I certainly wasn't complaining that the D810 is what the d800 should have been. The d800 was a massive leap ahead for my shooting vs anything I had from Canon. Now the 810's tweaked and added a lot of features to make it even better. Well, except the ergo's, I prefer the 800 body's grip over the 810's; the 810 needs me to hold it with my thumb.




> The grass is always greener where you don't live.



my grass is pretty darn green right now. 
and if the d7200's ergos have improved, then maybe downright verdent!


----------



## joejohnbear (Apr 15, 2015)

Aglet said:


> Marsu42 said:
> 
> 
> > In contrast, software crippling (6d no save hdr sources, 60d afma, 70d spot af) could just be lifted with a fw update.
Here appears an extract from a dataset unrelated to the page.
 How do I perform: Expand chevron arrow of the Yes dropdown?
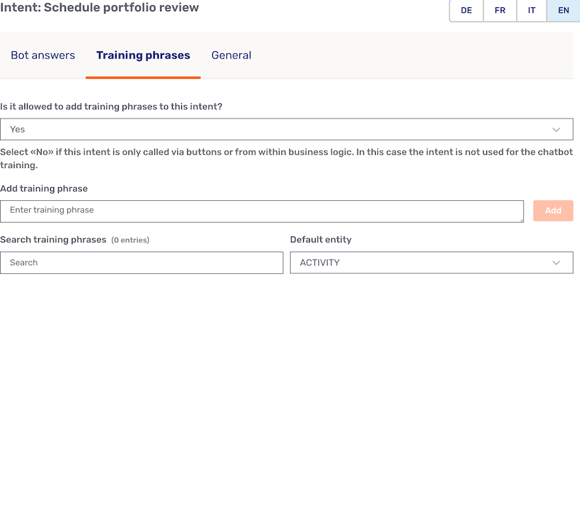[x=556, y=130]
There's no further cost involved for Canon, other than fear of support costs ("My 6d can save hdr souce files, please help me!") and less upselling to the nextest and bestest model.
> ...



The new top LCD "simplifies" things and removes items like white balance, etc. That's a step backwards. Arbitrary definition of crippled vs. product differentiation being hardware vs. software from a manufacturer standpoint, but whatever. The camranger is $300 but the only difference is software from the $30 tplink router it's installed on. Is the tp-link crippled? Sheesh. Why is my gripe with the ae/af button all the way on the left side instead of the af on button in the right position an "inconvenience" while your other features are "crippled"? Completely arbitrary based on YOUR needs. Over and out, signing off.


----------



## Marsu42 (Apr 15, 2015)

joejohnbear said:


> The new top LCD "simplifies" things and removes items like white balance, etc. That's a step backwards.
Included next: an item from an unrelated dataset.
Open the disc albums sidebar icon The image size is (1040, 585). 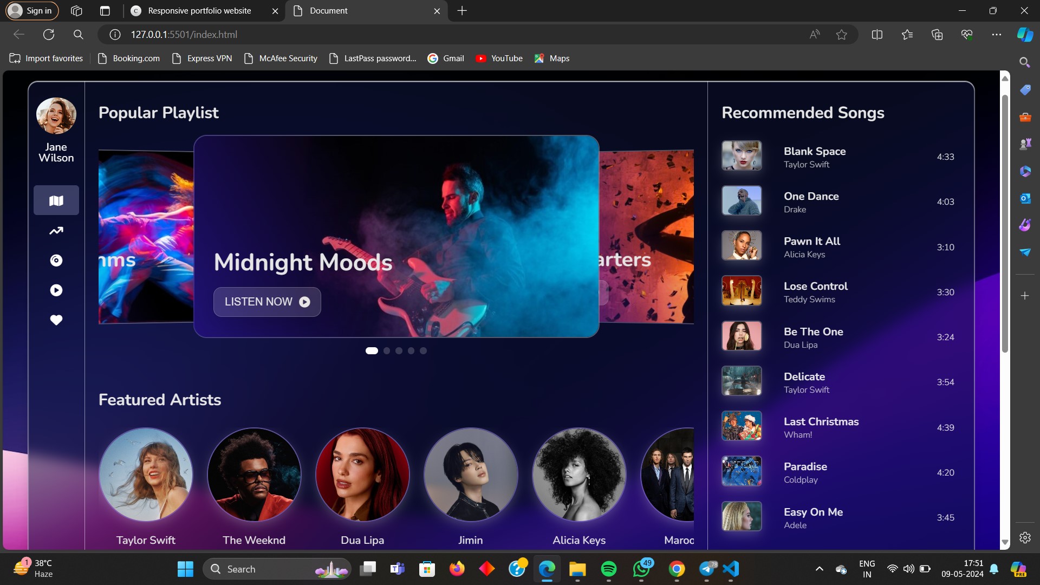(56, 261)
Learning from Canon is learning to succeed - that's exactly what they do, for example on the 6d  ... the d7200 might be Nikon's 6d, i.e. superior iq with the manufacturer trying not to cannibalize the more expensive cameras because the minor model is "good enough".


----------



## Orangutan (Apr 15, 2015)

Marsu42 said:


> Learning from Canon is learning to succeed...the d7200 might be Nikon's 6d, i.e. superior iq with the manufacturer trying not to cannibalize the more expensive cameras



I realize that was ironic humor, but maybe this is what Nikon needs to be more financially successful. With a bit more cash they can improve the non-sensor elements of the Nikon system so they can compete with Canon.

Competition is good for consumers...until it forces a competitor out of business.


----------



## pdirestajr (Apr 15, 2015)

I still have a hard time seeing any significant differences from any of these new cameras when I compare the results I STILL get from my 7D and 5DII. The advances are really so minor.


----------



## privatebydesign (Apr 15, 2015)

pdirestajr said:


> I still have a hard time seeing any significant differences from any of these new cameras when I compare the results I STILL get from my 7D and 5DII. The advances are really so minor.



'Ain't that the truth! 

For most people most of the time any camera from the last five to seven years has the IQ to do anything they want.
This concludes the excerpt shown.